§ **PROBLEM TO WORK ON**:
A line below contains "Новости (203, 95)", and a later one contains "Language (Русский) [button] (136, 4)". Repeat both, with every line between them, exactly.
Start of Block
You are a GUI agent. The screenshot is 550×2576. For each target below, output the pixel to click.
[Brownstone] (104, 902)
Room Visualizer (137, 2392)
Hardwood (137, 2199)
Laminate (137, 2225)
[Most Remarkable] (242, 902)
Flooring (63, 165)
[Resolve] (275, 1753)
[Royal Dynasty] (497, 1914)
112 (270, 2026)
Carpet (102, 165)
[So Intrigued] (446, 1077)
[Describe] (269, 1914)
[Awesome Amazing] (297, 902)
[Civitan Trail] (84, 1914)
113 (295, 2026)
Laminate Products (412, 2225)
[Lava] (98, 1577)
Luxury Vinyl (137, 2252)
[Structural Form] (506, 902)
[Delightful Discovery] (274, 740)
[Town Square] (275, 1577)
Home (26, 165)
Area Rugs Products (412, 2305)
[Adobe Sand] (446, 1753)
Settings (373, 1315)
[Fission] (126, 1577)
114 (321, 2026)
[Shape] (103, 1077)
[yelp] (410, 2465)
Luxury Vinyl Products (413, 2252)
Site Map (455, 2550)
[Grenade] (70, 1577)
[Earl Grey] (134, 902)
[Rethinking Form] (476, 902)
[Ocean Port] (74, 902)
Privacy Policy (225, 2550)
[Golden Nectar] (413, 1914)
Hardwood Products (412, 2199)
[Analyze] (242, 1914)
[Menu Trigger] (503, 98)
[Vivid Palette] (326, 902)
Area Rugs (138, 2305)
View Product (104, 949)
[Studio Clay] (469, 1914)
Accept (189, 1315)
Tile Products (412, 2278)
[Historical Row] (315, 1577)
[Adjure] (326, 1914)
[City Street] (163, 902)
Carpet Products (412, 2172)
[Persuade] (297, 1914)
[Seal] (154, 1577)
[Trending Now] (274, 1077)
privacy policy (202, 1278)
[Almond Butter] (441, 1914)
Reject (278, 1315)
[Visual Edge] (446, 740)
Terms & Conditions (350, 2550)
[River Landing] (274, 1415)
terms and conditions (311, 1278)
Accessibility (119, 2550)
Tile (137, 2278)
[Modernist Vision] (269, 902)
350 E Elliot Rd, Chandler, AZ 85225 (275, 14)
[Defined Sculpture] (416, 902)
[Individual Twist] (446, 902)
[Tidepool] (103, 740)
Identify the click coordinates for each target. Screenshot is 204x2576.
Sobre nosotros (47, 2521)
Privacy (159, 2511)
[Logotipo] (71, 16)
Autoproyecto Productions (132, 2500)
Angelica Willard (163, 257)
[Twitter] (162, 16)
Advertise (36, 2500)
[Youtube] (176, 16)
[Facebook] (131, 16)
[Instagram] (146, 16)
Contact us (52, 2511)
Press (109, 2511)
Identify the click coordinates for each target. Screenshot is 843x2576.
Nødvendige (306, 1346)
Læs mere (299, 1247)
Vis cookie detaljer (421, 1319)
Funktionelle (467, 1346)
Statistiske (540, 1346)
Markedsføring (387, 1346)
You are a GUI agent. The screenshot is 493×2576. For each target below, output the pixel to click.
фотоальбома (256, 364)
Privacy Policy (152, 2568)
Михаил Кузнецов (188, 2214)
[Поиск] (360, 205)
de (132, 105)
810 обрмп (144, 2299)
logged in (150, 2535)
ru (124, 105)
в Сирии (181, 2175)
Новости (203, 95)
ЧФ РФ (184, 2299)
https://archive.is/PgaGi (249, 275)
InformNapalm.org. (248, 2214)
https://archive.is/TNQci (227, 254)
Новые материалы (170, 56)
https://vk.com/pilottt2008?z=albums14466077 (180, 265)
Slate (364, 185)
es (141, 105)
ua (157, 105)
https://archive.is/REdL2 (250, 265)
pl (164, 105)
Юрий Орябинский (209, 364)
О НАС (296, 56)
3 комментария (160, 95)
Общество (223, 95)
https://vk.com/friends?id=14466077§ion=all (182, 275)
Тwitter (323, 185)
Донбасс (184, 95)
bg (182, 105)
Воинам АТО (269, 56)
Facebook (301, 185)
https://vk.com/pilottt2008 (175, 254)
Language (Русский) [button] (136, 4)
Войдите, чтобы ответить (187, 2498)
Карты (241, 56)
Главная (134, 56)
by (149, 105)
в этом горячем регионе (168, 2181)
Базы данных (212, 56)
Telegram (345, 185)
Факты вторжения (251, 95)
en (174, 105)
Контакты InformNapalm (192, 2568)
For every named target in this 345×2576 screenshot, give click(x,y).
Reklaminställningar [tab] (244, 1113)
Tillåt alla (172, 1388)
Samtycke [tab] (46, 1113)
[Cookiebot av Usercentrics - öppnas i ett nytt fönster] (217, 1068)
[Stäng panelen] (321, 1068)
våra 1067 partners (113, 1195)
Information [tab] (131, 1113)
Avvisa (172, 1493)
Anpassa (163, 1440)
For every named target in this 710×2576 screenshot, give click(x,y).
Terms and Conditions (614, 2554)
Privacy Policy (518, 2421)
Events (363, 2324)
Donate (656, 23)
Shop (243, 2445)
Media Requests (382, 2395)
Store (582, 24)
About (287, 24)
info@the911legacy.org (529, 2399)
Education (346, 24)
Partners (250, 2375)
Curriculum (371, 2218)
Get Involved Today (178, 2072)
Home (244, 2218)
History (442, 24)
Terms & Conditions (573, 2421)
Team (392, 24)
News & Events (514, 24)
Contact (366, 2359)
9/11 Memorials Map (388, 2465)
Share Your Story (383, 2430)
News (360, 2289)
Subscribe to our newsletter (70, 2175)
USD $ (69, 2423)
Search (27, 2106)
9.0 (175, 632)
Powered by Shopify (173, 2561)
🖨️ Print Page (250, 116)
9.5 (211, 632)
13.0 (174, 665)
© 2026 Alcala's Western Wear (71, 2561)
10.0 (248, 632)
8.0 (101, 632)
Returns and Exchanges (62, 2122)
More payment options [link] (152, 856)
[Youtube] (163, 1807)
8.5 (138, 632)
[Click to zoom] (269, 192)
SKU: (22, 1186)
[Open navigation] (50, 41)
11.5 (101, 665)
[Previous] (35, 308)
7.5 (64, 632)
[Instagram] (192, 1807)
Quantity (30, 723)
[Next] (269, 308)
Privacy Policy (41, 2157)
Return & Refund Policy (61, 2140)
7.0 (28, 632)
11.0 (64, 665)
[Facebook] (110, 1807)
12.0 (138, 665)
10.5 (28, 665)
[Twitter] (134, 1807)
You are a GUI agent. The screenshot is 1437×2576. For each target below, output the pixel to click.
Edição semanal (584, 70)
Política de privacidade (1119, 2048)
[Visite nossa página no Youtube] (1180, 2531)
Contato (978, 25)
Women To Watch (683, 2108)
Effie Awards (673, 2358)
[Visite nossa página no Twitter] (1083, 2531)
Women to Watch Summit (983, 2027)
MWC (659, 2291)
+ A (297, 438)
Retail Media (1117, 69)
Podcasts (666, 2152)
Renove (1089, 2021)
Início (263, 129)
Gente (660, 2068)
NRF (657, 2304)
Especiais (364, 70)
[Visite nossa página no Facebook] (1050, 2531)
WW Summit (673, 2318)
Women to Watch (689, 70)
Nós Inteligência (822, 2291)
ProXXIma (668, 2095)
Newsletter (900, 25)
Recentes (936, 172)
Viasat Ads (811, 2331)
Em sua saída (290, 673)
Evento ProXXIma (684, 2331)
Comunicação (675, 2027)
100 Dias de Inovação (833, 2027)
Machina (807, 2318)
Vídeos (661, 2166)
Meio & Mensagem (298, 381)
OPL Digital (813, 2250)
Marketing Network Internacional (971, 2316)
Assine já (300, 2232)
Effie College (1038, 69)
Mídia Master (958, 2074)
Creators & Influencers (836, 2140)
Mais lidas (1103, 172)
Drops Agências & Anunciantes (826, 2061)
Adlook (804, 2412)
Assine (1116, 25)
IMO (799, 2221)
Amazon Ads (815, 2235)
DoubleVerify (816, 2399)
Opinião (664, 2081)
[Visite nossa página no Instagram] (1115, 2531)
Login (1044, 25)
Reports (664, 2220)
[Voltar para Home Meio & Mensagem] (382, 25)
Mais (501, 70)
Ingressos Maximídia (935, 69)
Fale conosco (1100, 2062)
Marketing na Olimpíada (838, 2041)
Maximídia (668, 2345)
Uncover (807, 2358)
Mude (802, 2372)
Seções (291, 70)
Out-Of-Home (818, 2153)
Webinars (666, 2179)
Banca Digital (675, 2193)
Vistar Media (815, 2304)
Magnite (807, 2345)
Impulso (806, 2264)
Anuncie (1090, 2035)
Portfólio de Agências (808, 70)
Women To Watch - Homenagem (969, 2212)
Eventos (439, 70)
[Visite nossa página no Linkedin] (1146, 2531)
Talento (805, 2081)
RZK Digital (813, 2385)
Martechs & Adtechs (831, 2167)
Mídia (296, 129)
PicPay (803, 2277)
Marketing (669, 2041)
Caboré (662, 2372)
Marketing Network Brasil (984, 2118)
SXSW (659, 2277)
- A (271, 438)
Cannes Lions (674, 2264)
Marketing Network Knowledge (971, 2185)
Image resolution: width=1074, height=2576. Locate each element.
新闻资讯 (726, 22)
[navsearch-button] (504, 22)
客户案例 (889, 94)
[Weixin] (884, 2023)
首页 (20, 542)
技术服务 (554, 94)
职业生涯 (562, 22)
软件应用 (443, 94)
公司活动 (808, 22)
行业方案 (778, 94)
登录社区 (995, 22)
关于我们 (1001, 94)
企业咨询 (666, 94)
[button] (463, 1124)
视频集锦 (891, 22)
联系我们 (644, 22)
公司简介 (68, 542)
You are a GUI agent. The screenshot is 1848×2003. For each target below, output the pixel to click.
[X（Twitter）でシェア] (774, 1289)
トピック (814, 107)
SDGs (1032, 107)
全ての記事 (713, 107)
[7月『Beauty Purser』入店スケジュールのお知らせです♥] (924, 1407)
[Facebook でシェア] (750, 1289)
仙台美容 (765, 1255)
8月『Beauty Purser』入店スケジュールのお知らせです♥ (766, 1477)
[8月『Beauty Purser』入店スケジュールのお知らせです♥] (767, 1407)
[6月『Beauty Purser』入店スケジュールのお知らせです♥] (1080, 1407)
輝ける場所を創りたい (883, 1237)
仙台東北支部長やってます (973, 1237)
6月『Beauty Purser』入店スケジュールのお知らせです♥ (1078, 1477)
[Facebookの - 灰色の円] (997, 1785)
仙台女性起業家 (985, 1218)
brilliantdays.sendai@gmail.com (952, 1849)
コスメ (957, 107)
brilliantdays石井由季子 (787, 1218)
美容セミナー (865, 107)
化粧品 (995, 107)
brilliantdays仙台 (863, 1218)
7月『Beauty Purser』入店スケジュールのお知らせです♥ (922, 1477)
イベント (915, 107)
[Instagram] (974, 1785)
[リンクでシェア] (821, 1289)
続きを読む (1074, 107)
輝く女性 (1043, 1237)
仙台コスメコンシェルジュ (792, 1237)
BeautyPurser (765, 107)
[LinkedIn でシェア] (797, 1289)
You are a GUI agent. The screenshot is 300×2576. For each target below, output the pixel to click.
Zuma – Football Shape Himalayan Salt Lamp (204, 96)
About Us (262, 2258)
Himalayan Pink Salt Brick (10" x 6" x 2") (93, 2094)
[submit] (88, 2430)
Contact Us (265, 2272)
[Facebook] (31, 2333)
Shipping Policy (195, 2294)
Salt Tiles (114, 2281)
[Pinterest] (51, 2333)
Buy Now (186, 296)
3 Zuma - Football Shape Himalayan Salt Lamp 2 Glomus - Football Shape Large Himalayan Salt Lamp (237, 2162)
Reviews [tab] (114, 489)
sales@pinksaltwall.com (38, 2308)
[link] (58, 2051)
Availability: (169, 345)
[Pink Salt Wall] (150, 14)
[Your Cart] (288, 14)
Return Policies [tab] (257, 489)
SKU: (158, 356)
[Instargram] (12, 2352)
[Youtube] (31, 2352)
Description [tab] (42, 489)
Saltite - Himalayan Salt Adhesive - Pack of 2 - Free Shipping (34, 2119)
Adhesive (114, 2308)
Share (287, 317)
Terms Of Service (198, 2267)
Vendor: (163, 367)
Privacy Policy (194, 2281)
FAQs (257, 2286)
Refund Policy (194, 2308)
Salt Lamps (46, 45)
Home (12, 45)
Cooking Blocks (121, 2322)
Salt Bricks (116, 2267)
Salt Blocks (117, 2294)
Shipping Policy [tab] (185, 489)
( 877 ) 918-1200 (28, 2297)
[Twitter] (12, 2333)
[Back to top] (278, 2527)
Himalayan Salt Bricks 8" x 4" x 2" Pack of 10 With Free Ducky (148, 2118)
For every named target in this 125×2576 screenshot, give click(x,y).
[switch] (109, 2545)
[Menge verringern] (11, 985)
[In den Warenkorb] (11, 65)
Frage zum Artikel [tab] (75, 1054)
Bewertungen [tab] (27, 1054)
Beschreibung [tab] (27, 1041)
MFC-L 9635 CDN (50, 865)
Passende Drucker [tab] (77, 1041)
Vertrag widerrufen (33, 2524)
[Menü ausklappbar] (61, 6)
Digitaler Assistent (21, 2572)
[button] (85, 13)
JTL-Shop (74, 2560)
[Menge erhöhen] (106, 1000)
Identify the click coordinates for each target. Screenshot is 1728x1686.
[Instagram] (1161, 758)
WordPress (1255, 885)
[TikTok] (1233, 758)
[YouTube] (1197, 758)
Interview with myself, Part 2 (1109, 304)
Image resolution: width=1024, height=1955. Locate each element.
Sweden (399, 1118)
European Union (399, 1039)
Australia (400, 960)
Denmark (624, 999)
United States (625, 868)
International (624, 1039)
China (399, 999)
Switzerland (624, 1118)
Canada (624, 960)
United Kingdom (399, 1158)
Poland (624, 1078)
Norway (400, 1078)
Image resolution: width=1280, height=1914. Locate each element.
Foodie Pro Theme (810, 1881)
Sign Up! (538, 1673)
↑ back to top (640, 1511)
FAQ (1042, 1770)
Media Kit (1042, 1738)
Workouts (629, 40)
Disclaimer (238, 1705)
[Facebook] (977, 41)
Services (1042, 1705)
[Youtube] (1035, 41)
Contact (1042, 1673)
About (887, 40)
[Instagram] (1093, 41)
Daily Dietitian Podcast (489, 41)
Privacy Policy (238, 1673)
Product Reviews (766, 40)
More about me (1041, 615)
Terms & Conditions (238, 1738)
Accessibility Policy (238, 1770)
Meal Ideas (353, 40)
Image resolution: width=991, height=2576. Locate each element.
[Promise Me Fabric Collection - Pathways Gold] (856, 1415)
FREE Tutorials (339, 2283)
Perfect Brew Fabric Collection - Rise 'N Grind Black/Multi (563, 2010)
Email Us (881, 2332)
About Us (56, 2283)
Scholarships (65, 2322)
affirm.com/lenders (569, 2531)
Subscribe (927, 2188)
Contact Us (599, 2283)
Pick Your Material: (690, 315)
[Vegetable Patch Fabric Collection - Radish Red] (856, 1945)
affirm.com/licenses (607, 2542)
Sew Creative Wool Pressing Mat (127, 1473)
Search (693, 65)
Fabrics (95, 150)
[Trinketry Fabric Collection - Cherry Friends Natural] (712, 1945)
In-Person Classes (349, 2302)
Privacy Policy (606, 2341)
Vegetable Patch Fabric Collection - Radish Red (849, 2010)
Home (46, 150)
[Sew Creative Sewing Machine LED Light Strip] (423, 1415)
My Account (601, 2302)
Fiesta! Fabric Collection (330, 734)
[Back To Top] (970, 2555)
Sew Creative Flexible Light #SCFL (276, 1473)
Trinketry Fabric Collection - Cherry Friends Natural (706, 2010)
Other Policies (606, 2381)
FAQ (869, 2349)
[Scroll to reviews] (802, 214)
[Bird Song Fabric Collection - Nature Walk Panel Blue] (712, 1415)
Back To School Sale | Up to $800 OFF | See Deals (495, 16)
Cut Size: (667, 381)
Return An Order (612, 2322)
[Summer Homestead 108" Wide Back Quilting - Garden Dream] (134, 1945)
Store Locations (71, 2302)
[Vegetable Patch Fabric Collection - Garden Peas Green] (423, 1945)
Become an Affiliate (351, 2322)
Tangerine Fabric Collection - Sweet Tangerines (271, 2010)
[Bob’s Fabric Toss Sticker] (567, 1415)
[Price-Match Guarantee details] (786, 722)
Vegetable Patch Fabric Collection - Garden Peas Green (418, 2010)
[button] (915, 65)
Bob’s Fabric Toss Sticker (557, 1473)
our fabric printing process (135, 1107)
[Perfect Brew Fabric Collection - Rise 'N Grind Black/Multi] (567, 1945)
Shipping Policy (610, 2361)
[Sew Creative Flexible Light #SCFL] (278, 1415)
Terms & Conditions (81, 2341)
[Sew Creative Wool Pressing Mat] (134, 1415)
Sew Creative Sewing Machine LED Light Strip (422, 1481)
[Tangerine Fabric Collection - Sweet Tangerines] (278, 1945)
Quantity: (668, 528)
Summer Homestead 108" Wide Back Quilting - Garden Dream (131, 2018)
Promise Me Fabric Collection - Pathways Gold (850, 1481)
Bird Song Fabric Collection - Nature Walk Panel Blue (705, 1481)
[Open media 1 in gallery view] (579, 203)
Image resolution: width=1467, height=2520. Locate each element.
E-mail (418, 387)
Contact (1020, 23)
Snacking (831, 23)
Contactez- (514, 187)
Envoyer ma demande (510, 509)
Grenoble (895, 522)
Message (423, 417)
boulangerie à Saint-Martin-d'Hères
End of Block
§ **WORKED SOLUTION**:
Новости (203, 95)
ЧФ РФ (184, 2299)
https://archive.is/PgaGi (249, 275)
InformNapalm.org. (248, 2214)
https://archive.is/TNQci (227, 254)
Новые материалы (170, 56)
https://vk.com/pilottt2008?z=albums14466077 (180, 265)
Slate (364, 185)
es (141, 105)
ua (157, 105)
https://archive.is/REdL2 (250, 265)
pl (164, 105)
Юрий Орябинский (209, 364)
О НАС (296, 56)
3 комментария (160, 95)
Общество (223, 95)
https://vk.com/friends?id=14466077§ion=all (182, 275)
Тwitter (323, 185)
Донбасс (184, 95)
bg (182, 105)
Воинам АТО (269, 56)
Facebook (301, 185)
https://vk.com/pilottt2008 (175, 254)
Language (Русский) [button] (136, 4)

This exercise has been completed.